Ultimately, end users, in other words clinicians, both want and need to trust that there isn’t bias in the AI they use. The onus is on AI developers to demonstrate the data used to train their algorithms and assure users the data is comprehensive of risk factors and representative of the population.
GN: How is Jvion’s approach different from what else is out there in the market?
Dr. Frownfelter: Jvion’s approach uses broad data sets that account for thousands of risk factors and, with data from 30M patients across over 300 hospitals, are representative of the populations that we serve. We are able to map new patients over 99% of the time, regardless of race, gender or age and dozens of other characteristics as well.
Another difference is that our AI doesn’t just predict which patients are at risk of experiencing an adverse outcome.
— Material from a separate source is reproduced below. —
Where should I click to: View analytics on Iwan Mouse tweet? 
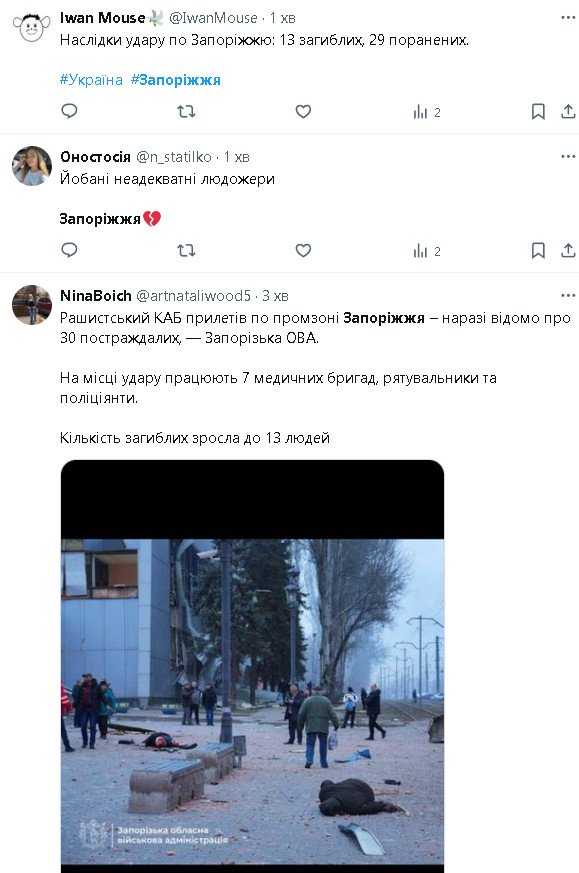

It provides recommendations for how to change patients’ risk trajectory toward a better outcome. By taking into account the patients’ clinical, behavioral, socioeconomic and environmental circumstances, these recommendations are tailored to each patient’s unique situation so that they will have a greater chance of averting negative outcomes.
Jvion’s approach is also different from other solutions on the market because we allow the data to speak for itself. By that I mean that we leverage the power of machine learning to understand new associations and correlations within the data that otherwise would not be apparent. An example of this is that what appears to be differences in risk due to age are actually due to the increasing number of underlying clinical conditions that accompany us as we get older. Age is not the risk factor — it is simply a marker correlated with the real risk factors. Our approach looks at the actual risk drivers, not the markers for risk.
Finally, we also consistently validate our AI with performance modeling and that is followed by the ultimate test of measuring outcomes. On average, hospitals using our AI report average reductions in preventable harm incidents of roughly 30%, which translates to annual savings of millions of dollars.